Des combinaisons variables, mais le même fond
On retrouve tous ces éléments dans la panoplie des idées qui sont assénées dans les discours de l’extrême droite. Bien sûr, la combinaison entre ces thèmes varie selon les pays, leur histoire. Selon les hommes qui les portent.
Poutine coche toutes ces cases. Comme Ben Laden et ses émules. Font partie des personnes qui partagent globalement cette pensée : Trump, Netanyahou, Modi en Inde, Bolsonaro au Brésil, Erdogan en Turquie, Ben Salman en Arabie Saoudite… mais aussi Marine LP et Eric Z en France. Les liens politiques et financiers de ces deux personnages avec Poutine et son entourage sont là. La violence est proche, mise en œuvre pour ceux qui détiennent le pouvoir. Plus discrète pour les autres qui sont seulement dans la parole et prétendent accéder au pouvoir.
Et si ces porteurs de haine ont des idées communes, ils n’hésitent pas à s’entretuer. Une façon classique de régler les différends entre « proches » sur ce côté de l’échiquier politique. Ainsi, Poutine a-t-il largement contribué à liquider l’Etat Islamique en Syrie, sans s’embarrasser de la violence des moyens utilisés. Plus anciennement, et dans l’aire française, les conflits au sein de l’OAS se sont réglés à coups de pistolet [2]. De même au sein de l’extrême droite en France.
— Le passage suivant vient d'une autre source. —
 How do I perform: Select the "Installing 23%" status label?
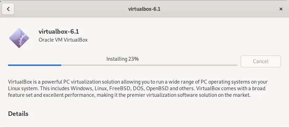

Face à ces déferlement de haine…
… la riposte du mouvement progressiste mondial à la montée de l’extrême-droite ne trouve pas d’écho massif dans les populations. La « gauche » doit tirer les leçons des échecs qui se succèdent dans son incapacité à faire émerger des solutions majoritaires. Alors que la crise du capitalisme et la violence n’en finissent pas de détruire nos sociétés et la planète.
La droite libérale
En attendant, cela signifie que l’alternative concrète est perçue majoritairement comme étant dans la droite libérale. Celle qui porte la mondialisation destructrice du tissu social, des conditions de vie, de l’environnement. Mais qui assure tant bien que mal un certain respect des formes de la démocratie et des libertés publiques.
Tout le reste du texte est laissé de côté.